Ever vigilant where public money is concerned, congressional leaders think the US government is missing $2 billion and want to know why.

They're calling the Department of Interior to task for deepwater Outer Continental Shelf leases issued in 1998-99 that didn't limit royalty relief with oil and gas price thresholds (OGJ Online, Aug. 4, 2006).

"This is a matter of paramount importance not only for this committee but for the American people," wrote House Reform Committee Chairman Thomas M. Davis III (R-Va.) and Energy and Resources Subcommittee Chairman Darrell E. Issa (R-Calif.) in a letter to Interior Sec. Dirk A. Kempthorne.

The fiscal concern is admirable. But it's selective.

Nobody in Congress is fussing about another $2 billion of tax revenue that the government won't collect this year alone because of the 51¢/gal income tax credit for ethanol blended into gasoline. And that tax-revenue sacrifice will grow in later years with phase-up of the renewable fuels mandate enacted with the Energy Policy Act of 2005.

The ethanol subsidy took a blistering last month in a study from the National Taxpayers Union.

Written by Policy Analyst Jeff Dircksen, the study said ethanol raises retail prices of gasoline, costs taxpayers at least $2 billion/year, and lowers fuel efficiency.

"Despite federal and state subsidies, a guaranteed market that is protected from international competitors, and millions of dollars from private investors," Dircksen wrote, "it is abundantly clear that ethanol is not and may never be a truly competitive energy alternative."

The American Coalition for Ethanol didn't like Dircksen's work.

"The only thing abundantly clear is that NTU's 'study' is nothing more than a deceptive piece of propaganda with no basis in reality," said coalition Executive Vice-Pres. Brian Jennings.
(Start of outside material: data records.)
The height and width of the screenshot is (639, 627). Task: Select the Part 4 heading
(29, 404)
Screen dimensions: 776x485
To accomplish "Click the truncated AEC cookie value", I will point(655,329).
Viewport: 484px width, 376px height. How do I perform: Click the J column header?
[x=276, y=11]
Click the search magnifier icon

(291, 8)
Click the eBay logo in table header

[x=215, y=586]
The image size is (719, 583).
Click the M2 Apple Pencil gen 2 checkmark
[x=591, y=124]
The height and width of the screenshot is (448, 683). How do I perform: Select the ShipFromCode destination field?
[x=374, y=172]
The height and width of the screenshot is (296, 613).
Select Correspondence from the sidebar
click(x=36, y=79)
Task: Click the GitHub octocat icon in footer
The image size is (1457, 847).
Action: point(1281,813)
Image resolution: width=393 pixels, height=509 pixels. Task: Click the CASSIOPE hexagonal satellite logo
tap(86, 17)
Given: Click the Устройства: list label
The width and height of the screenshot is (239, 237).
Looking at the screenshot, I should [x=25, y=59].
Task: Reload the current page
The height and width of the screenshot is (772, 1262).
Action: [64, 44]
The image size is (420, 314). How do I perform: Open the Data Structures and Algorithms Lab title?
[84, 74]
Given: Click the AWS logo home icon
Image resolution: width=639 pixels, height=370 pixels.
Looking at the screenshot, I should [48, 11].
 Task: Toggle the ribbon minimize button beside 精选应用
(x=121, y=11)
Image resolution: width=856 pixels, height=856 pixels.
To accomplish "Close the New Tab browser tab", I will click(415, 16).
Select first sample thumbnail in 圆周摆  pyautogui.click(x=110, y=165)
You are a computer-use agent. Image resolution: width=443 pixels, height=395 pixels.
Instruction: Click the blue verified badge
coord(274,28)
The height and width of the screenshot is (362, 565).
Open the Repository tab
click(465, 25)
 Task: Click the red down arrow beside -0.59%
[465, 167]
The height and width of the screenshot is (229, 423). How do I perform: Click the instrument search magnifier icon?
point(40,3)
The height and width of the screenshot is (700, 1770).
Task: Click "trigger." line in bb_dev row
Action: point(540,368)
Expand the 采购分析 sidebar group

Then he lost all authority on matters pertaining to reality by calling ethanol's tax subsidy, market mandate, and trade protection "modest support from the federal government."

That's at least $2 billion/year and rising for a substance that would have no market as a fuel without the help. In other contexts, lawmakers call mistakes of that size matters "of paramount importance."